YAML to JSON Converter is a from-scratch YAML 1.2 subset parser + emitter focused on the configs developers actually edit: Kubernetes manifests, GitHub Actions workflows, GitLab CI configs, docker-compose, dprint / prettier / eslint configs, and CircleCI YAMLs. Supported on the parse side: scalars (plain strings, single-quoted, double-quoted with `\n` `\t` `\uXXXX` escapes), numbers (decimal, hex, octal), booleans (true / false / yes / no), null (null / ~), block maps with arbitrary nesting (indentation-based), block sequences (`- item`), inline flow maps `{key: value, …}`, inline flow sequences `[a, b, c]`, multi-line literal strings (`|` with `+` / `-` chomping indicators), multi-line folded strings (`>`), and comments. Bidirectional: paste JSON, get YAML; paste YAML, get JSON. Errors include line numbers. NOT supported (yet): anchors / aliases (`&foo` / `*foo`), explicit tags (`!!str`), document markers (`---` / `...`).

How to use it

  1. Pick a direction: YAML → JSON or JSON → YAML.
  2. Paste your config — Kubernetes manifest, GitHub Actions workflow, docker-compose, etc.
  3. The output side updates live with the converted form.
  4. Copy the result or download as .json / .yaml.

Benefits

  • From-scratch YAML 1.2 subset parser — no library, no remote dependency.
  • Bidirectional: YAML → JSON and JSON → YAML in the same tool.
  • All scalar forms: plain, single-quoted, double-quoted with escape sequences.
  • Block AND flow syntax for maps and sequences — mix them freely.
  • Multi-line literal (`|`) and folded (`>`) strings with chomping indicators.
  • Indentation-based nesting with arbitrary depth.
  • Counts: scalars, maps and sequences in your input.
  • Persists your input and direction in localStorage for one-click resume.
  • Runs 100% in your browser — no upload, no server.

Frequently asked questions

Does this support every YAML 1.2 feature?

It supports the subset that covers 95% of real-world configs. Not supported (yet): anchors (`&name`), aliases (`*name`), explicit tags (`!!str`), document markers (`---` / `...`), and YAML 1.1's many-named-booleans behaviour. Most Kubernetes, GitHub Actions and docker-compose YAMLs work cleanly.

Will it work on Kubernetes manifests?

Yes — Deployment, Service, ConfigMap, Secret, Ingress, StatefulSet manifests all round-trip cleanly. Multi-document YAMLs (separated by `---`) currently parse only the first document.

What about GitHub Actions workflows?

Yes — jobs, steps, matrix configurations, env blocks, conditionals all parse correctly. Anchors are rare in GitHub Actions so the lack of anchor support is rarely felt.

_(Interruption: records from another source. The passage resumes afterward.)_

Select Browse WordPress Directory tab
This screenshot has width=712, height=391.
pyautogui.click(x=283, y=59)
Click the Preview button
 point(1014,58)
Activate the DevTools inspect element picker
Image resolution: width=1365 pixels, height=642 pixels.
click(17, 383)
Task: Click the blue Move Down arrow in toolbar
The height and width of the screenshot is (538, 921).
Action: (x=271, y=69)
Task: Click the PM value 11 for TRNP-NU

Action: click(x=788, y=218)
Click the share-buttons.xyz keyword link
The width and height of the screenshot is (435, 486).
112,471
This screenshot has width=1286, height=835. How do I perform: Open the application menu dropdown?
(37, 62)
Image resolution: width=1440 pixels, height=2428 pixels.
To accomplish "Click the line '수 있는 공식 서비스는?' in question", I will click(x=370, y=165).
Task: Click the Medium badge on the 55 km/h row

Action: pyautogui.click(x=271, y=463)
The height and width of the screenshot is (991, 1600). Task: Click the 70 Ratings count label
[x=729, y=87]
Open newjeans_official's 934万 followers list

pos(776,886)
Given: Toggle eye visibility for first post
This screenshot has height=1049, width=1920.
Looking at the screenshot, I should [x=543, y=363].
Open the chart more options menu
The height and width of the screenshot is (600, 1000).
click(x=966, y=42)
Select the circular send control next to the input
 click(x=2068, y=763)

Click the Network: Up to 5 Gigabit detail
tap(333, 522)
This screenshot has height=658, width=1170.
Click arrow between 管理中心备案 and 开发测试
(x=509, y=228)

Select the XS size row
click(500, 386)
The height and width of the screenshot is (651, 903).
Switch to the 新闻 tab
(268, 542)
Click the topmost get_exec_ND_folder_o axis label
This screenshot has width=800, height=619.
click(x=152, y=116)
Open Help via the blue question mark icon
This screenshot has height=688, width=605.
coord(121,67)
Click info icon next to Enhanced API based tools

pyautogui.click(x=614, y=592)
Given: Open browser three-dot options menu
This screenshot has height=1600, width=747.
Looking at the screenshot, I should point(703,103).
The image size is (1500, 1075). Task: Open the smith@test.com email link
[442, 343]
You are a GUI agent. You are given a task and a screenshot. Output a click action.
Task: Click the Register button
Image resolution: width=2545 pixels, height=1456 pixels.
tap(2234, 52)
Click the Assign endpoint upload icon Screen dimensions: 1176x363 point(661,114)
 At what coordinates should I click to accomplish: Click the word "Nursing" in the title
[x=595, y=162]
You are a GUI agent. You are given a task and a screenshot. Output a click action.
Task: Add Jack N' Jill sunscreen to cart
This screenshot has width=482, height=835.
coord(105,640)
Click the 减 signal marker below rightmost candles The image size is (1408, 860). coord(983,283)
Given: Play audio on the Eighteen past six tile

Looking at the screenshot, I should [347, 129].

What about docker-compose.yml?

Yes — services, volumes, networks all parse. Anchors are sometimes used to share env blocks across services; those won't expand and will appear as plain strings in the JSON.

Can I convert JSON back to YAML?

Yes — pick the 'JSON → YAML' direction, paste your JSON, and the converter emits clean block-style YAML with 2-space indentation.

How does it handle multi-line strings?

Block literals (`|`) preserve newlines verbatim; block folded strings (`>`) collapse newlines into spaces (folded). Trailing newlines are kept by default; `|-` and `>-` strip them; `|+` and `>+` keep extras.

What if my YAML has anchors?

Anchors and aliases are NOT expanded — they parse as plain strings, which usually breaks the JSON output. As a workaround, paste an anchor-free version into the tool.

Are numbers parsed?

Yes — integers (decimal, hex `0x…`, octal `0o…`), floats (with `.inf`, `-.inf`, `.nan`), and booleans (true / false / yes / no, with various casings). Numbers in quoted strings stay strings.

Does it preserve comments?

No — JSON has no comment syntax, so YAML comments are dropped in the YAML → JSON direction. In the reverse direction (JSON → YAML) we don't add comments.

What about duplicate keys?

YAML 1.2 considers duplicate keys an error. Our parser silently overwrites with the last value — a future version will flag duplicates explicitly.

Is anything uploaded?

No. Parsing and conversion run entirely in your browser.